エジプト代表を率いるホッサム・ハッサン監督が、滞在先のホテルで突然意識を失い、救急車で病院へ搬送された。独紙『BILD』などは、監督の家族をめぐって起きたある騒動の渦中での出来事だったと報じている。現場はホテルの従業員や警備員が割って入るほどの混乱となり、その最中に指揮官は倒れたという。搬送後、ハッサン監督の容体は安定していると伝えられている。

ポルトマリーナのホテルで口論が乱闘に発展

同紙によると、SNSでは女性2人が激しく争う様子を捉えたとされる映像が拡散し、目撃者は拳が飛び交って物も使われたと証言しているという。エジプトメディア『Egypt Telegraph』のサーミー・アブドルラーディ編集長は、失神は殴打ではなく心理的な圧力によるものだったとの見方を示した。

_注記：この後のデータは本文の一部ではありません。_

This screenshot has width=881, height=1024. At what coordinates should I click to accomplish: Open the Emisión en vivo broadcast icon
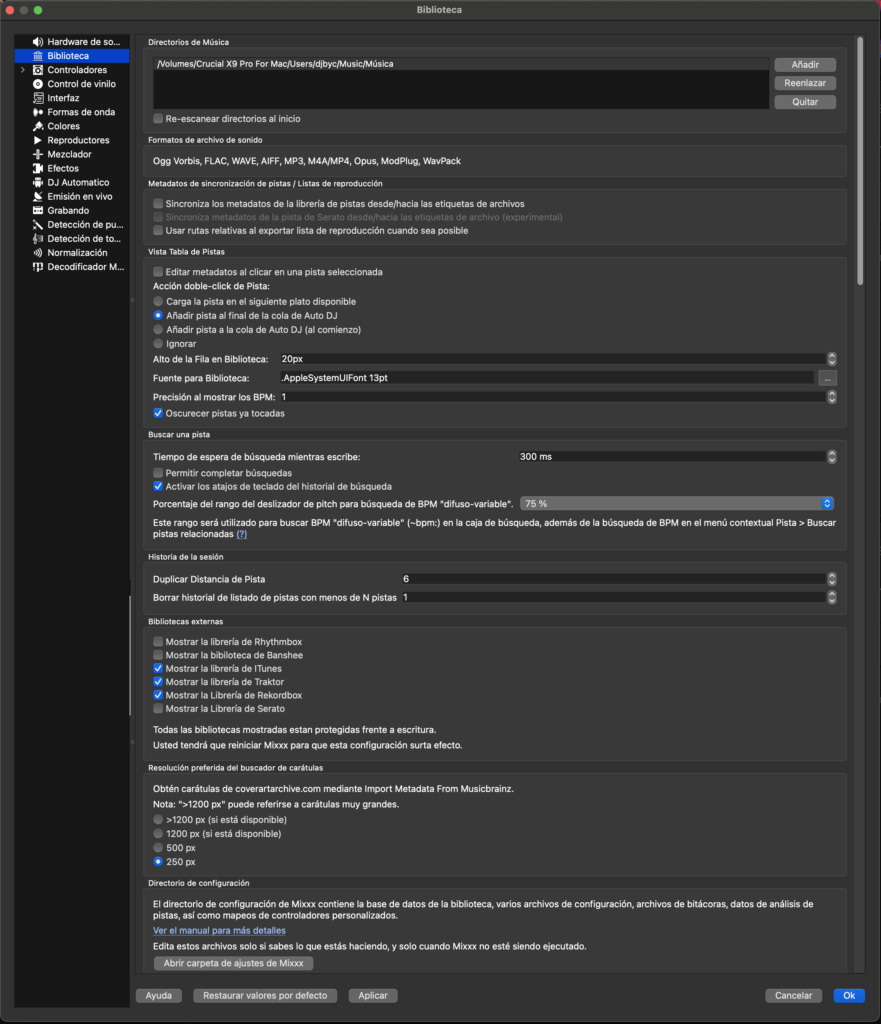click(38, 197)
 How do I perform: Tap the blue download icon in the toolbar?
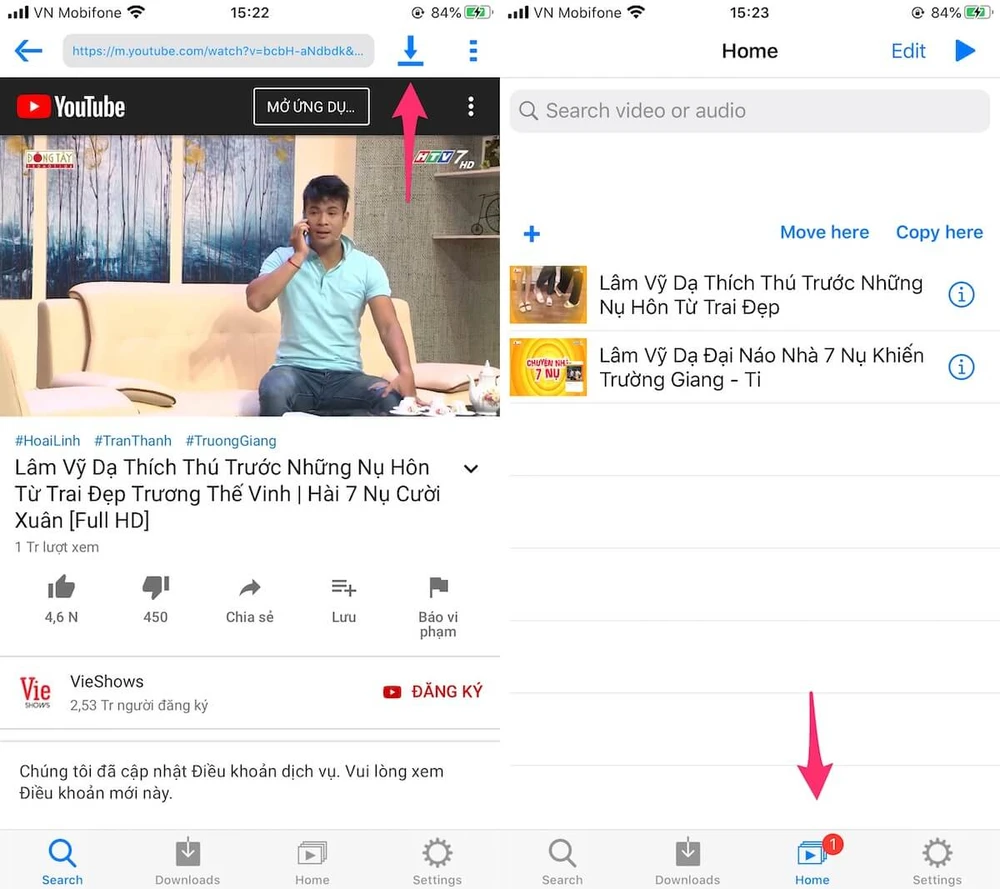point(410,50)
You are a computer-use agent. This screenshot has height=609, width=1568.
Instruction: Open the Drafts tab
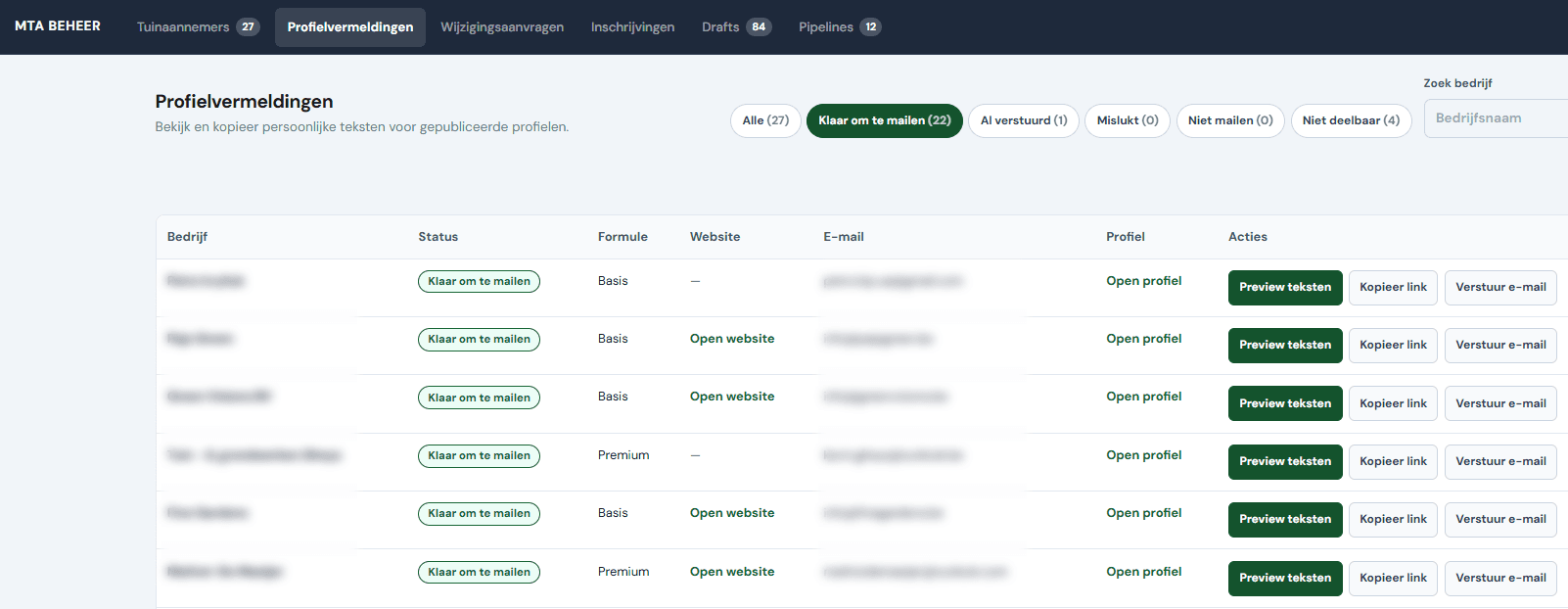pos(736,26)
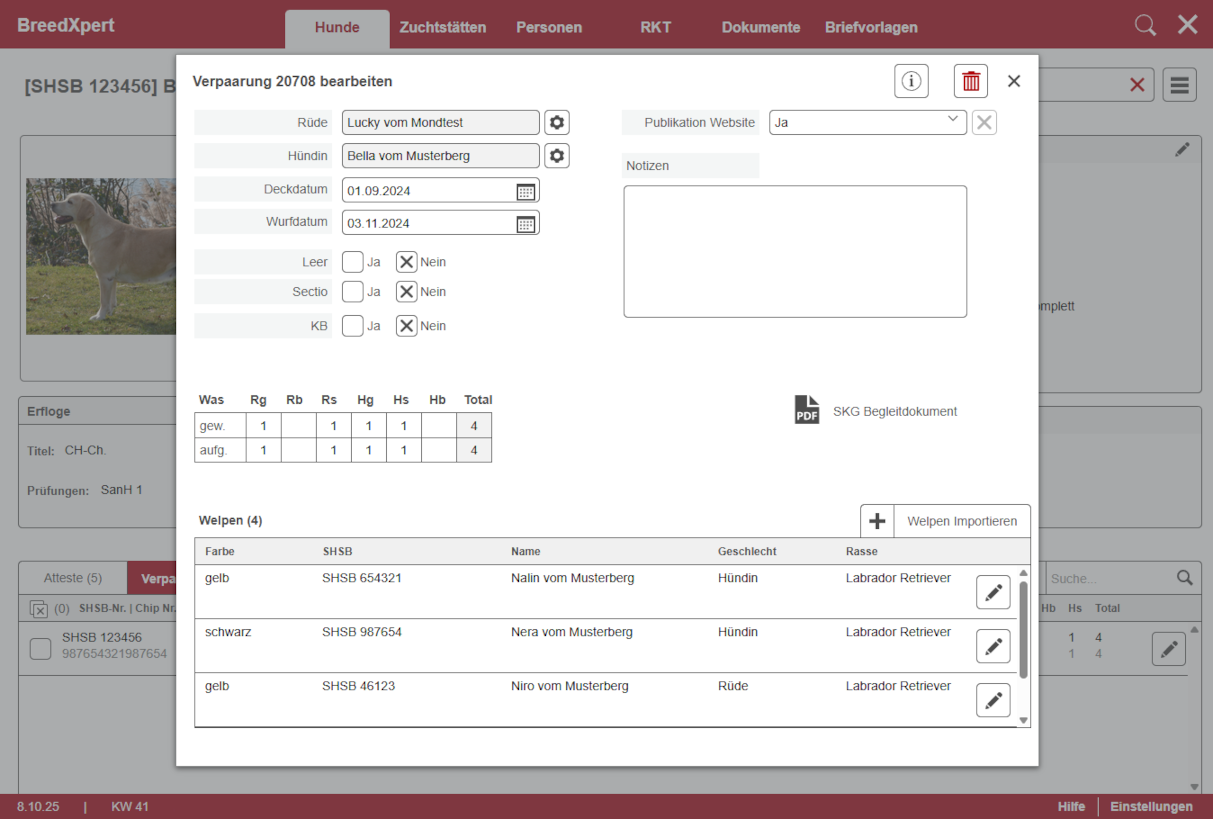
Task: Open the Dokumente tab
Action: coord(761,27)
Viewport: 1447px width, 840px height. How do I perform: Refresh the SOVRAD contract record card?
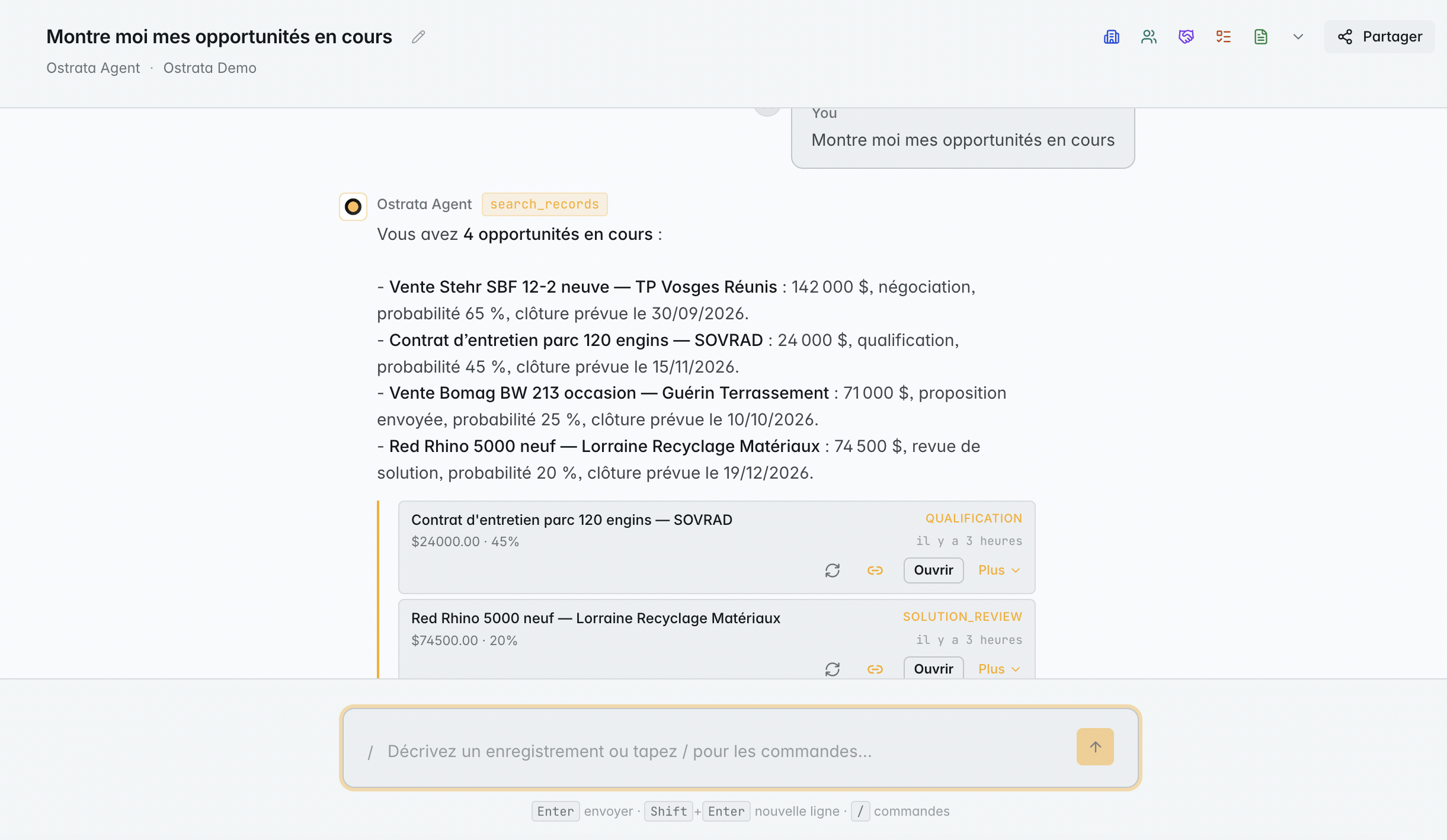833,570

さらにUAEメディア『Sky News Arabia』は、騒動がエジプト北部のリゾート地ポルトマリーナのホテル内カフェで始まったと報じている。同メディアは双方の代理人に直接取材し、口論はハッサン監督の家族らを巻き込む衝突に発展したと伝えた。どちらが先に手を出したかについては、双方の代理人の主張が食い違っている。

和解の一方で監督が下した"もう一つの決断"とは

画像: 和解の一方で監督が下した"もう一つの決断"とは

同メディアによると、現場に駆けつけた警察に届け出が行われた後、当事者間で和解が成立して届け出は取り下げられたと双方の代理人が説明している。一方でダン・アダムさん側の代理人モハメド・シャムス弁護士は、ハッサン監督が第一夫人ホワイダ・アル・ガルバウィさんと正式に離婚したことを明らかにした。独紙『BILD』などによると、ハッサン監督は1994年にホワイダさんと、2015年にダン・アダムさんと結婚している。

ハッサン監督は今夏のFIFAワールドカップ2026で同国を史上初の決勝トーナメント進出へ導き、ラウンド32ではオーストラリア代表と1-1のまま延長を終えてPK戦を4-2で制し、ベスト16進出を果たした。もっとも同ラウンドではアルゼンチン代表に2-3で敗れて大会を去っており、試合後には審判団の判定を巡って猛抗議する場面もあった。